Sunday, March 31, 2024

Conversations: Literacy with an Attitude

 


I found this article VERY interesting and informative! I love when readings make me think about my past experiences and it triggers “ah ha” moments and wonderings! 


WORKING CLASS SCHOOLS


 “There was little decision making or choices. Teachers rarely explained why work was being assigned or how it was connected to other assignments.”  I distinctly remember NEVER being told why we carry the one when adding “We just do” - that crippled me for years! If we don’t know why we are doing what we are, how do we make connections on our own?  As I read, it became clear that was the point - to create a group of people that don’t ask why, they just do as they are instructed.  The attitude from the teachers towards the students was one of hopelessness and thinking the students would amount to nothing and they weren’t worthy of being pushed because they weren’t capable! 


This reminded me of something I heard about training elephants. When they are young, they are chained and can’t escape (2:00 to the end). When they are older, they are chained and could escape but don’t because they have already experienced defeat and won’t push limits anymore! They believe that they are not capable!


THE MIDDLE CLASS SCHOOL


The teachers taught from the book, but still didn’t push students to question or go beyond. They taught that students should have the confidence to look for resources to find the answers, not for themselves to be resourceful and figure it out!  They were encouraged to do more thinking here though when asked to explain how they completed something - and here they also had a choice. This is different from the working class teachers with their students. Here, at least, the children were allowed to believe in possibility based on the fact, there was more than one way to arrive at the conclusion.


Affluent Schools


Here we see the shift to creative activity and independence in one’s learning. Teacher’s became more of a facilitator versus the “sage on stage” barking the orders of “do as I say because I say it” or “that’s not what the book tells us!” Here “control involved constant negotiation. There was a degree of freedom that students had - almost an authority. 

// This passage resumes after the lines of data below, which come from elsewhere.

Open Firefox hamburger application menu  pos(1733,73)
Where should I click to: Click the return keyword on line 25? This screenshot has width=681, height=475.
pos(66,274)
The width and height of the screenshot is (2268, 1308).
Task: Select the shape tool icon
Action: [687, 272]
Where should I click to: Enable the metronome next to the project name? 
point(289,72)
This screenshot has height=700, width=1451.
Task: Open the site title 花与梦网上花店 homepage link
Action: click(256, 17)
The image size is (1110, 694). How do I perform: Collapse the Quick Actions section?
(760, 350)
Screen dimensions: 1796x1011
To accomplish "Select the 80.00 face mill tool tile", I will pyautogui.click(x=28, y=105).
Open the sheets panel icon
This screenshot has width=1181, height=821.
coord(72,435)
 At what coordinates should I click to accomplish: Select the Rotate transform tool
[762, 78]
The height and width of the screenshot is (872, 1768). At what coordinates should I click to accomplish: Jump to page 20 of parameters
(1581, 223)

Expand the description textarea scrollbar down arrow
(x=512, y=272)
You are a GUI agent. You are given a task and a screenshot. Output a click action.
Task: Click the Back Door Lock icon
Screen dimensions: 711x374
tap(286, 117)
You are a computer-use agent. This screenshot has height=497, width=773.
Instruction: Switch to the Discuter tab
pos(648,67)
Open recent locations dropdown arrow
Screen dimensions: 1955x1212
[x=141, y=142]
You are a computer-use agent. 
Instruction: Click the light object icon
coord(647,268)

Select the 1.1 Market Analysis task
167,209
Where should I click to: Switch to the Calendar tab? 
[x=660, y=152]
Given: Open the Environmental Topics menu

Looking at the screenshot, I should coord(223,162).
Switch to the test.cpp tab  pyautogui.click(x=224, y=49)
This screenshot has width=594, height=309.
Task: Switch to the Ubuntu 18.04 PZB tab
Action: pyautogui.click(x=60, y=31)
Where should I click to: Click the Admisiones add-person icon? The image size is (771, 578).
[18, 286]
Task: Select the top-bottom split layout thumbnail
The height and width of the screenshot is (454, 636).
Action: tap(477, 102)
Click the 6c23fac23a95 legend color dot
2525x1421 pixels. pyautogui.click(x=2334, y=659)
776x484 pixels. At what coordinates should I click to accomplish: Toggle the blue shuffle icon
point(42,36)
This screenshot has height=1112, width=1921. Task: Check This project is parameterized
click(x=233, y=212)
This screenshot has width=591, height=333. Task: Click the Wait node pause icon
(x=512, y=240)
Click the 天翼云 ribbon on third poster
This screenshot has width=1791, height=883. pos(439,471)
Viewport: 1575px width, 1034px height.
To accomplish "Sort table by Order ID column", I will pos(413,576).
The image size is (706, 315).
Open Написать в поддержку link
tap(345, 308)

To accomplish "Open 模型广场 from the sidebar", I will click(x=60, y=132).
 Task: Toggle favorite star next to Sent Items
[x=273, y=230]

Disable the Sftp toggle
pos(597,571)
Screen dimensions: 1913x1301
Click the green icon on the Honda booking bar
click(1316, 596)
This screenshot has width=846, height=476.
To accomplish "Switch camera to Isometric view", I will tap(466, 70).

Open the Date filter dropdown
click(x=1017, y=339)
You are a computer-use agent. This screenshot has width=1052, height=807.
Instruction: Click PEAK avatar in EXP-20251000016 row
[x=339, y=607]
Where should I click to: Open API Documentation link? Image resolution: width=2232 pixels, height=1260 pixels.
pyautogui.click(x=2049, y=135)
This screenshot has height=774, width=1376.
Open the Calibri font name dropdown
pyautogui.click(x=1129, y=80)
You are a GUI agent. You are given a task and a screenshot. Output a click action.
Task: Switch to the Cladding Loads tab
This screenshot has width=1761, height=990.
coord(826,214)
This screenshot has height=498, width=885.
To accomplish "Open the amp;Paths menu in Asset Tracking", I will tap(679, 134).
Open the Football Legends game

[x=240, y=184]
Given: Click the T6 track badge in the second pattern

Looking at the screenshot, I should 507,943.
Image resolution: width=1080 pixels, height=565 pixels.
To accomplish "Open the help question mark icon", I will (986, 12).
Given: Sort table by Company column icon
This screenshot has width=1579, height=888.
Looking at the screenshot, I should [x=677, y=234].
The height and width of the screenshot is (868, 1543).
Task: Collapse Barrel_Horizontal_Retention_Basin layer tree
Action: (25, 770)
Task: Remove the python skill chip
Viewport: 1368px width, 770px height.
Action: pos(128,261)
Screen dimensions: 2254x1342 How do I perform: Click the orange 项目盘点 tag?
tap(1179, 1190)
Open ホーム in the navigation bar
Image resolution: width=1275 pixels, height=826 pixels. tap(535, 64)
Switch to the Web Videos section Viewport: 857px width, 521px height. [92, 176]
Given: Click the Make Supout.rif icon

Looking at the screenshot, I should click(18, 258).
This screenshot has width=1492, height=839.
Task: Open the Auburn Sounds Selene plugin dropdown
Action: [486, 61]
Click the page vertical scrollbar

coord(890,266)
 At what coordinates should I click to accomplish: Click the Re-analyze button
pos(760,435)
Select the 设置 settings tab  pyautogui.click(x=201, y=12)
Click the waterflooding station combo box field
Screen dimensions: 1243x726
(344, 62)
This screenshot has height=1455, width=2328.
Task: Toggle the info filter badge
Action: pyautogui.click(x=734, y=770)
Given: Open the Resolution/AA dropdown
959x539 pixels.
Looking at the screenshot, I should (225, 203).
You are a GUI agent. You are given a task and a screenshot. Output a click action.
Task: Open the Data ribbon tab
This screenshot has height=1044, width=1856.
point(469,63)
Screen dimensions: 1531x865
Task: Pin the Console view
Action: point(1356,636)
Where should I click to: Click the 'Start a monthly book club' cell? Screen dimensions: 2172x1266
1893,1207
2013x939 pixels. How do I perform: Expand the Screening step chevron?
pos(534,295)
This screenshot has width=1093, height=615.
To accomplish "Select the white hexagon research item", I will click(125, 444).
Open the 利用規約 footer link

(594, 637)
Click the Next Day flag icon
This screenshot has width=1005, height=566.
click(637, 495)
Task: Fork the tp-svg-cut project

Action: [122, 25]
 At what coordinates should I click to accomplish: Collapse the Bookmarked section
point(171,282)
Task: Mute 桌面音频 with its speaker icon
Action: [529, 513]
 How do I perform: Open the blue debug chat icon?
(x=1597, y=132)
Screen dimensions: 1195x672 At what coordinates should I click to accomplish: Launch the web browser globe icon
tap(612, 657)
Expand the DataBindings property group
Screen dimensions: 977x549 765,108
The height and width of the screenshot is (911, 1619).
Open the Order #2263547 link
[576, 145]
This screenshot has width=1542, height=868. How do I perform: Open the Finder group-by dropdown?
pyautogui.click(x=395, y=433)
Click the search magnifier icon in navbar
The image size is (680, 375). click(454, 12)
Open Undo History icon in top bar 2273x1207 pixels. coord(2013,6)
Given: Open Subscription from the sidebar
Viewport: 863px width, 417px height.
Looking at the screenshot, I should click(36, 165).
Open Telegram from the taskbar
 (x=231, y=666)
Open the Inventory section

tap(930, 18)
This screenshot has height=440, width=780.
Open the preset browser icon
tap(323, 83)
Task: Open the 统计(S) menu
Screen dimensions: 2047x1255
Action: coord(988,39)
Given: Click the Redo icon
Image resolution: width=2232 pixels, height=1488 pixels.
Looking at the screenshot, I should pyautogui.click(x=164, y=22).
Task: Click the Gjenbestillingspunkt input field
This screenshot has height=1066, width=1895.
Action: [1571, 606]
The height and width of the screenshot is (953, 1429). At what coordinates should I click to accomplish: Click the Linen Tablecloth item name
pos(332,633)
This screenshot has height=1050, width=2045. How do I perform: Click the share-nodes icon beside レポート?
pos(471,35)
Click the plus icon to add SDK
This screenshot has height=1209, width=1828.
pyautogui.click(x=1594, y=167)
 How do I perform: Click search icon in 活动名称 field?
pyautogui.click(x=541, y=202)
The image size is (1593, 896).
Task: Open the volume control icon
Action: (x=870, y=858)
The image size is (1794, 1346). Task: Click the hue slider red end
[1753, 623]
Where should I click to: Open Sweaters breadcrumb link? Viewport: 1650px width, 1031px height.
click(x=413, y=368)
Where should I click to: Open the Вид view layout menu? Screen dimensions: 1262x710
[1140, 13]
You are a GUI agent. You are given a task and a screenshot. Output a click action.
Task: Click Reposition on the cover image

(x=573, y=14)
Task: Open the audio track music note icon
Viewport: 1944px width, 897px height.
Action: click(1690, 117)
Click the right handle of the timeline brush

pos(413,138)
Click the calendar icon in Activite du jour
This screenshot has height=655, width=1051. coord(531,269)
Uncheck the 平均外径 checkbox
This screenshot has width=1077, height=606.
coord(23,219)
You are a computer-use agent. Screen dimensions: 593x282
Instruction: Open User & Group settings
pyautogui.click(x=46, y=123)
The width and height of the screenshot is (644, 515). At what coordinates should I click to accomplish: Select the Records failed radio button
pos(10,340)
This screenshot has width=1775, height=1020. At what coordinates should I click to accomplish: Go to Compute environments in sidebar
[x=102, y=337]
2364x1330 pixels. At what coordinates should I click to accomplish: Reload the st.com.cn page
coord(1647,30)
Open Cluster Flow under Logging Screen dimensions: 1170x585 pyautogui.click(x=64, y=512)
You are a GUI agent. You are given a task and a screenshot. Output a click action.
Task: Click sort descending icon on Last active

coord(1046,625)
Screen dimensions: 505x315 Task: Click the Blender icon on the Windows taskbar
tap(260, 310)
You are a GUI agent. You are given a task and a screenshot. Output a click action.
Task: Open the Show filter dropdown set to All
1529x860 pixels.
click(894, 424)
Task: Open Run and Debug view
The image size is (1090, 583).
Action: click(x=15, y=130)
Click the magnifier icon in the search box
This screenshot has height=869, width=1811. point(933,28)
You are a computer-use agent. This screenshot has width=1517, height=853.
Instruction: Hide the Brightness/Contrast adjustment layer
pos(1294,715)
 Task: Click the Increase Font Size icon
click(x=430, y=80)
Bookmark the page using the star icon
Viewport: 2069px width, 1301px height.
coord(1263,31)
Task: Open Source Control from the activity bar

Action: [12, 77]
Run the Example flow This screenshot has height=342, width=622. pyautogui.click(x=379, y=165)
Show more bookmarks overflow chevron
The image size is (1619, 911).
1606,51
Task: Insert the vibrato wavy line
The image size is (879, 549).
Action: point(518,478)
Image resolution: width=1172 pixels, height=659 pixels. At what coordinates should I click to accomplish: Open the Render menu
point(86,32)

“In affluent professional school, work was not repetitious and mechanical, as it was in the working-class school; it was not knowing the correct answers, as it was in the middle school class; it was being able to manipulate what Anyon termed symbolic capital” (pg 17).

Executive Elite School


This reminds me of the school I started my career in. Santiago has a private christian school where the rich come to learn English and get a dual certification for the DR and for the United States. I had students whose parents were doctors, lawyers, politicians, and business owners (such as Fuente Cigars). I also had some students who regularly dined with the president of the country! 


“While strict attention was demanded during lessons, there was little attempt to regulate the children’s movement at other times. They were allowed into classrooms when they arrived at school; they did not have to wait for the bell, as in every other school in Anyon's Study…permitted to take materials from closets and even from the teacher’s desk when they needed them” (pg 19).


I wonder why as we work our way through the system, teachers are more respectful of students. Is it because they have more respect for who their parents are or that they could get in trouble at work if they are rude to students in an Elite School due to the authority that the parent’s have? 


Takeaways 


I thought the question on knowledge to be interesting. To see the progression of belief and the definition change as we went through the types of schools was very telling of how they are being trained to believe and to think. 

I also thought it interesting how students were released to explore, create, and think as they socio-economic class progressed


“The working-class children were learning to follow directions and do mechanical, low paying work, but at the same time they were learning to resist authority” (pg 20). In a way, learning to resist authority could help some of them to push their way up the system. I think some stubbornness gets people a long way! If they refuse to give up or believe what someone says about them…..For example, I was told by a teacher after student teaching and before I had my own teaching job, that I wouldn’t make it as a teacher because I wasn’t detail oriented. What if I listened to her opinion about my capability? My mom was told by a  teacher when she was an adult pursuing her degree as an interpreter for the deaf that she needed more life experience before she could continue. My mom gave up instead of just pushing through and getting life experience as she went on. She believed that teacher. 


Another example between my mom and I is that she read somewhere that X was made for Y so that is how you should use it. My response - Who says? And Who cares? If there’s a better way to do it, do it.  Does our perspective on life date back to our elementary days and the type of teachers we had? 


Or I think of my cousin Des who always wanted to be a writer for shows and movies and write his own things. He seemed to have everything stacked against him. He came from a single family home where his white mom was a waitress barely making enough to get by. He was one of only a handful (maybe less) of black students in the town of Westerly at the time and he decided he was going to Loyola to pursue his dream despite having no money!! What type of school was he in? Was it his stubbornness that pushed him forward? Was there a teacher who chose to cheer him on?  


This should not only be a lesson in how we need to control the narrative in our minds but also that there is power of life or death in the tongue and we need to be thoughtful and wise to not tear students down. It can change their trajectory!